Separation (1911)

Separation (1911)

It is a cruel mental strain to which honest colored men are being put to-day, particularly in the South. They want to come to terms with their neighbors. They are being urged to do this—urged by black leaders and white and by strong public opinion. The South sometimes is represented as aggressively friendly. They are seeking piteously, therefore, to agree wjth the dominant race and yet preserve something of their self-respect. It is very difficult. Take, for instance, the letter of an honest colored man in the New Orleans Times-Democrat. He says:

Whatever may be the opinion of others concerning the drawing of the color line in the South, the thoughtful Negro has accepted it as a fixed principle, realizing that the race has absolutely nothing to fear or lose by social separation. Social intermingling has always meant social degradation to the less advanced element. It may set the minds of many people at rest to know that the Negro is willing and ready to meet the the most advanced thought of the South on its own ground.

He then swallows segregation whole; he would accept separate stores, separate physicians and lawyers, separate schools, separate school superintendents, separate street cars–all and complete, because, as he concludes: “The Negro does not desire racial intermingling. All he wants is a square deal before the law.”

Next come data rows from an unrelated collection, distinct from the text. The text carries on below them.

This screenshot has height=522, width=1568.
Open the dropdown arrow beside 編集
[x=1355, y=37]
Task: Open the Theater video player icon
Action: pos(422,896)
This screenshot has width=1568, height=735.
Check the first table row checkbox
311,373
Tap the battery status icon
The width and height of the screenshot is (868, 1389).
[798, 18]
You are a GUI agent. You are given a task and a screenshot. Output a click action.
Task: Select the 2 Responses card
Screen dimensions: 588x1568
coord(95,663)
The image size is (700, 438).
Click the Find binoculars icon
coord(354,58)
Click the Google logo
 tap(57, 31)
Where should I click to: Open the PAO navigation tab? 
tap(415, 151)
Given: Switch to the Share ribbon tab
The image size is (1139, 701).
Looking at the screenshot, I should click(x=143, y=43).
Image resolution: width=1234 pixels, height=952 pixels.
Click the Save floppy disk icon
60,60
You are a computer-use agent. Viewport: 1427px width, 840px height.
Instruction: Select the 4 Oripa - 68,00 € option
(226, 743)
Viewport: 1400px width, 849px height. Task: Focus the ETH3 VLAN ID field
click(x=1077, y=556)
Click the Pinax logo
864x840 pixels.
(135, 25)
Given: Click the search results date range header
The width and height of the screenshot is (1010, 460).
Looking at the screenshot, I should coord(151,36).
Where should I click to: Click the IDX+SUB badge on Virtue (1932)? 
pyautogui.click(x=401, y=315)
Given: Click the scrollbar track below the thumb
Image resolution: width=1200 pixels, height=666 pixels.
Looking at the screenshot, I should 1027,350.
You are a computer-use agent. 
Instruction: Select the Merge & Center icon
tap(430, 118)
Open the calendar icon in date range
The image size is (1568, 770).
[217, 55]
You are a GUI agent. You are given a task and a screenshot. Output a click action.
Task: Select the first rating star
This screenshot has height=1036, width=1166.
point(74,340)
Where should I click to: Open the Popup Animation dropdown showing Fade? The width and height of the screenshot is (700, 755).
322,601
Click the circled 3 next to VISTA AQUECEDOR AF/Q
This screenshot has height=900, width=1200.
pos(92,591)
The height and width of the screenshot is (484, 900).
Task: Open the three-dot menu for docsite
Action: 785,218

Precisely. But the thing that this black man would better ask himself good and hard is this: Is such separation physically and politically possible, and under it is there the slightest likelihood of the segregated getting “a square deal”? No. Such counsellors of surrender stand willing to sacrifice the foundations of democracy for peace. Why does the world ask equality? Out of personal bravado and impudence? No, but for self-protection. If you can separate people by color, you can separate them by birth, by wealth, by ability and any accident. This once done and democracy is dead before Privilege.

Or turn to the other side: the white South does not want Separation, but Subordination. They do not want separate Negro schoojs, but Negro schools under the control of white superintendence who hold the purse strings. They do not want separate cars, but cars which Negroes may not enter save as servants. They do not want to stop social intermingling, but they do want to prescribe the conditions.

In other words, the separation of the races which would involve political, economic and social independence in the South would be as hateful to them as social intermingling. Every man, then, that bows to the dogma of race separation must accept subordination and humiliation along with the destruction of the best ideals of democracy.

Those who persist in opposition to it need not be scared by bugbears of possible intermarriage. In a true democracy and there alone are sexual relations regulated by giving to all the right to choose their consorts. Only in an oligarchy like Louisiana is race intermingling so endless that they cannot enforce their own race segregation laws.


Citation: Du Bois, W.E.B. 1911. “Separation.” The Crisis. 1(4):20–21.